WHAT YOU ARE ASKED TO DO: Please show all lines of the records that include "agent".

EXERCISE DATA:

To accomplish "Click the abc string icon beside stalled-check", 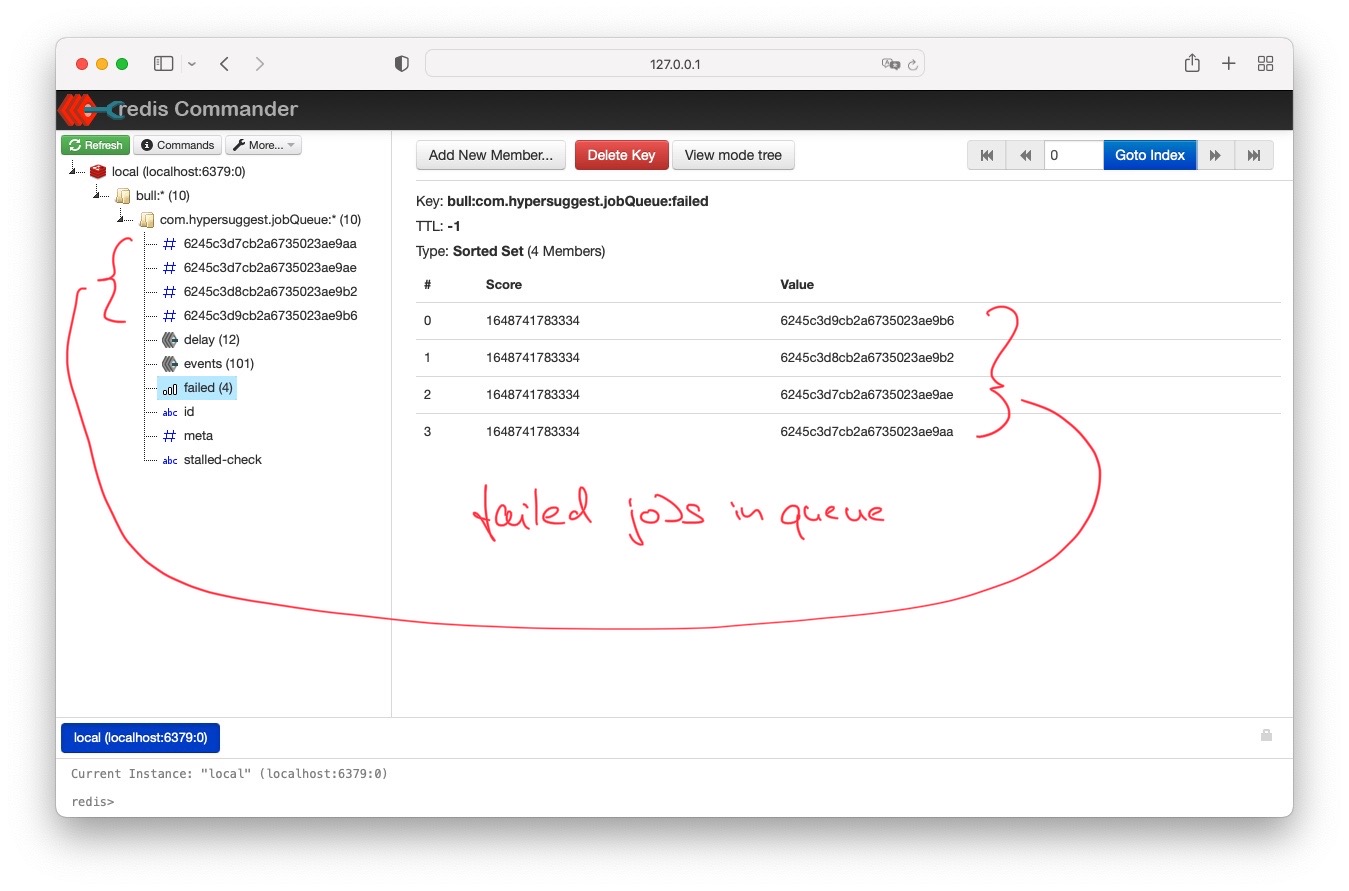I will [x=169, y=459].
...
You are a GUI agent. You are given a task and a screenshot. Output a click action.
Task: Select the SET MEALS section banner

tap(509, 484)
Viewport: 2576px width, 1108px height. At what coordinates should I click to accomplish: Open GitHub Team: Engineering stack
...
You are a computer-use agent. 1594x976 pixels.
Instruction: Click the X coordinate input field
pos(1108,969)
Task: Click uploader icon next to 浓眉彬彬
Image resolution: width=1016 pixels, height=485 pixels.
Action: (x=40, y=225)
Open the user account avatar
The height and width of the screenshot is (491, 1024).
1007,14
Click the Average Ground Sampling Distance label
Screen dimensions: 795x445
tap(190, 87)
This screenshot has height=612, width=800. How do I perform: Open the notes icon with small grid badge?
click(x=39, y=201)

TASK RESPONSE:
You are a GUI agent. You are given a task and a screenshot. Output a click action.
You are a computer-use agent. 1594x976 pixels.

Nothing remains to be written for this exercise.